Task brief:
Take the entries below and reproduce them word for word.

Extracted information:
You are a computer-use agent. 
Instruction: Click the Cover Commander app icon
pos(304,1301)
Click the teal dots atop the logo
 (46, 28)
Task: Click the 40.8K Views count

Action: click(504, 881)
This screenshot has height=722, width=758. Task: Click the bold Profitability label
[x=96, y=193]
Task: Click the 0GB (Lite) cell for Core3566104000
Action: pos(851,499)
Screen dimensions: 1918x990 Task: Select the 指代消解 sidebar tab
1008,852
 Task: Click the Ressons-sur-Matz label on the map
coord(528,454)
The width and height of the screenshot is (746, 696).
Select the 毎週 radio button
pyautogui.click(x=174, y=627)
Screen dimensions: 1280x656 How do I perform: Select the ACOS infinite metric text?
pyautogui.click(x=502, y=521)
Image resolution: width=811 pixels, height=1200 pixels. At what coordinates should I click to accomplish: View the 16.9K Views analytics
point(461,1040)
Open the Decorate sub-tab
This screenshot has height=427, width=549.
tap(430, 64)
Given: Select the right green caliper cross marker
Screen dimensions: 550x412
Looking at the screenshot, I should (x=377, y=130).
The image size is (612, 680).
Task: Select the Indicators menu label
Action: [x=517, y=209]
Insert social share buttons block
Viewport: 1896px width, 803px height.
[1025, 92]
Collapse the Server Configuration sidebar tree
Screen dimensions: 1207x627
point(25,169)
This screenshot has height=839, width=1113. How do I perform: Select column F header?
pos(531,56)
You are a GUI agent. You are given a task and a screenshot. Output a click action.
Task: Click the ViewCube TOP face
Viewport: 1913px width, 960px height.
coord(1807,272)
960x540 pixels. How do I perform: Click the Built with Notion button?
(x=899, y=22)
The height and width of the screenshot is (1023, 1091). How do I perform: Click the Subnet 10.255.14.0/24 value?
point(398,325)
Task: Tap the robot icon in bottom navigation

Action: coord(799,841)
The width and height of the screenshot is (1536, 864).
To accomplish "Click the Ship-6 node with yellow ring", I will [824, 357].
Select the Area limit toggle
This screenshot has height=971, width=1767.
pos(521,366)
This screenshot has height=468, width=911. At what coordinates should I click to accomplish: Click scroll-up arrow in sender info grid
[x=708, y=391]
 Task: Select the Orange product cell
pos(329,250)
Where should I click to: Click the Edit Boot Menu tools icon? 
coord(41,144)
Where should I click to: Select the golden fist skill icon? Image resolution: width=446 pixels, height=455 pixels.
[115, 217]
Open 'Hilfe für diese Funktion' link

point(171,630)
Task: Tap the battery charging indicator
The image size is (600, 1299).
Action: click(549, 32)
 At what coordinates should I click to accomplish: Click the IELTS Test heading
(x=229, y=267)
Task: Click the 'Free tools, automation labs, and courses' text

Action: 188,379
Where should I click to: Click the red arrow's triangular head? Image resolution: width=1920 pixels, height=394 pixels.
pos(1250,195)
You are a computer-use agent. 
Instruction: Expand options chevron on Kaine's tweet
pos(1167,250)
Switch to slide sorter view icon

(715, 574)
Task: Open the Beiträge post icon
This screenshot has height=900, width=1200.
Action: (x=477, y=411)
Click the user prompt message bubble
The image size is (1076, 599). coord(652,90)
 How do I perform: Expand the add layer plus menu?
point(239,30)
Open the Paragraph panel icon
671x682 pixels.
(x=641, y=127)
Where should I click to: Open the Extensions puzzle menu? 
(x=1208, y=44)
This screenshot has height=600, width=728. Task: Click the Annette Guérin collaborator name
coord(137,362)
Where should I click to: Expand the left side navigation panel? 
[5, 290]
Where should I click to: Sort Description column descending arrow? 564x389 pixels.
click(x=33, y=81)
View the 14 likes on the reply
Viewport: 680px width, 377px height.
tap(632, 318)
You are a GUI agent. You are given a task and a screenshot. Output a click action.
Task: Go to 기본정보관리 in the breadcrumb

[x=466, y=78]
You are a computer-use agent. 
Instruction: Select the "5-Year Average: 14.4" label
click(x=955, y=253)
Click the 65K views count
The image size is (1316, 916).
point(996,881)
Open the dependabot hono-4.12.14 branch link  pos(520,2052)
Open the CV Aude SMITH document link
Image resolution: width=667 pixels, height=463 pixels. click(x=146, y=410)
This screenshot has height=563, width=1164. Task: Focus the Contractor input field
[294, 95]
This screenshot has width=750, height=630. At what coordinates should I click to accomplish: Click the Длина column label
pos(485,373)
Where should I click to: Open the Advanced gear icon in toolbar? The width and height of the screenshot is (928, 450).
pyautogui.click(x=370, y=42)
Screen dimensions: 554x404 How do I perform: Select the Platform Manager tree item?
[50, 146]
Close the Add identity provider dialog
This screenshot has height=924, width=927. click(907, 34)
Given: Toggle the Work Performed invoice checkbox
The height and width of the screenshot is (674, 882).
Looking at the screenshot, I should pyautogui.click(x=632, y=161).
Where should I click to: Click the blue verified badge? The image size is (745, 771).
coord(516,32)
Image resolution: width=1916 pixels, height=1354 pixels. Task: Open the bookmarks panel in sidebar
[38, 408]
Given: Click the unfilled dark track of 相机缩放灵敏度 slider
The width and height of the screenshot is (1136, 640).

Response to the exercise:
You are a computer-use agent. 
Instruction: Click the Cover Commander app icon
pos(304,1301)
Click the teal dots atop the logo
 (46, 28)
Task: Click the 40.8K Views count

Action: click(504, 881)
This screenshot has height=722, width=758. Task: Click the bold Profitability label
[x=96, y=193]
Task: Click the 0GB (Lite) cell for Core3566104000
Action: pos(851,499)
Screen dimensions: 1918x990 Task: Select the 指代消解 sidebar tab
1008,852
 Task: Click the Ressons-sur-Matz label on the map
coord(528,454)
The width and height of the screenshot is (746, 696).
Select the 毎週 radio button
pyautogui.click(x=174, y=627)
Screen dimensions: 1280x656 How do I perform: Select the ACOS infinite metric text?
pyautogui.click(x=502, y=521)
Image resolution: width=811 pixels, height=1200 pixels. At what coordinates should I click to accomplish: View the 16.9K Views analytics
point(461,1040)
Open the Decorate sub-tab
This screenshot has height=427, width=549.
tap(430, 64)
Given: Select the right green caliper cross marker
Screen dimensions: 550x412
Looking at the screenshot, I should (x=377, y=130).
The image size is (612, 680).
Task: Select the Indicators menu label
Action: [x=517, y=209]
Insert social share buttons block
Viewport: 1896px width, 803px height.
[1025, 92]
Collapse the Server Configuration sidebar tree
Screen dimensions: 1207x627
point(25,169)
This screenshot has height=839, width=1113. How do I perform: Select column F header?
pos(531,56)
You are a GUI agent. You are given a task and a screenshot. Output a click action.
Task: Click the ViewCube TOP face
Viewport: 1913px width, 960px height.
coord(1807,272)
960x540 pixels. How do I perform: Click the Built with Notion button?
(x=899, y=22)
The height and width of the screenshot is (1023, 1091). How do I perform: Click the Subnet 10.255.14.0/24 value?
point(398,325)
Task: Tap the robot icon in bottom navigation

Action: coord(799,841)
The width and height of the screenshot is (1536, 864).
To accomplish "Click the Ship-6 node with yellow ring", I will [824, 357].
Select the Area limit toggle
This screenshot has height=971, width=1767.
pos(521,366)
This screenshot has height=468, width=911. At what coordinates should I click to accomplish: Click scroll-up arrow in sender info grid
[x=708, y=391]
 Task: Select the Orange product cell
pos(329,250)
Where should I click to: Click the Edit Boot Menu tools icon? 
coord(41,144)
Where should I click to: Select the golden fist skill icon? Image resolution: width=446 pixels, height=455 pixels.
[115, 217]
Open 'Hilfe für diese Funktion' link

point(171,630)
Task: Tap the battery charging indicator
The image size is (600, 1299).
Action: click(549, 32)
 At what coordinates should I click to accomplish: Click the IELTS Test heading
(x=229, y=267)
Task: Click the 'Free tools, automation labs, and courses' text

Action: 188,379
Where should I click to: Click the red arrow's triangular head? Image resolution: width=1920 pixels, height=394 pixels.
pos(1250,195)
You are a computer-use agent. 
Instruction: Expand options chevron on Kaine's tweet
pos(1167,250)
Switch to slide sorter view icon

(715, 574)
Task: Open the Beiträge post icon
This screenshot has height=900, width=1200.
Action: (x=477, y=411)
Click the user prompt message bubble
The image size is (1076, 599). coord(652,90)
 How do I perform: Expand the add layer plus menu?
point(239,30)
Open the Paragraph panel icon
671x682 pixels.
(x=641, y=127)
Where should I click to: Open the Extensions puzzle menu? 
(x=1208, y=44)
This screenshot has height=600, width=728. Task: Click the Annette Guérin collaborator name
coord(137,362)
Where should I click to: Expand the left side navigation panel? 
[5, 290]
Where should I click to: Sort Description column descending arrow? 564x389 pixels.
click(x=33, y=81)
View the 14 likes on the reply
Viewport: 680px width, 377px height.
tap(632, 318)
You are a GUI agent. You are given a task and a screenshot. Output a click action.
Task: Go to 기본정보관리 in the breadcrumb

[x=466, y=78]
You are a computer-use agent. 
Instruction: Select the "5-Year Average: 14.4" label
click(x=955, y=253)
Click the 65K views count
The image size is (1316, 916).
point(996,881)
Open the dependabot hono-4.12.14 branch link  pos(520,2052)
Open the CV Aude SMITH document link
Image resolution: width=667 pixels, height=463 pixels. click(x=146, y=410)
This screenshot has height=563, width=1164. Task: Focus the Contractor input field
[294, 95]
This screenshot has width=750, height=630. At what coordinates should I click to accomplish: Click the Длина column label
pos(485,373)
Where should I click to: Open the Advanced gear icon in toolbar? The width and height of the screenshot is (928, 450).
pyautogui.click(x=370, y=42)
Screen dimensions: 554x404 How do I perform: Select the Platform Manager tree item?
[50, 146]
Close the Add identity provider dialog
This screenshot has height=924, width=927. click(907, 34)
Given: Toggle the Work Performed invoice checkbox
The height and width of the screenshot is (674, 882).
Looking at the screenshot, I should pyautogui.click(x=632, y=161).
Where should I click to: Click the blue verified badge? The image size is (745, 771).
coord(516,32)
Image resolution: width=1916 pixels, height=1354 pixels. Task: Open the bookmarks panel in sidebar
[38, 408]
Given: Click the unfilled dark track of 相机缩放灵敏度 slider
The width and height of the screenshot is (1136, 640).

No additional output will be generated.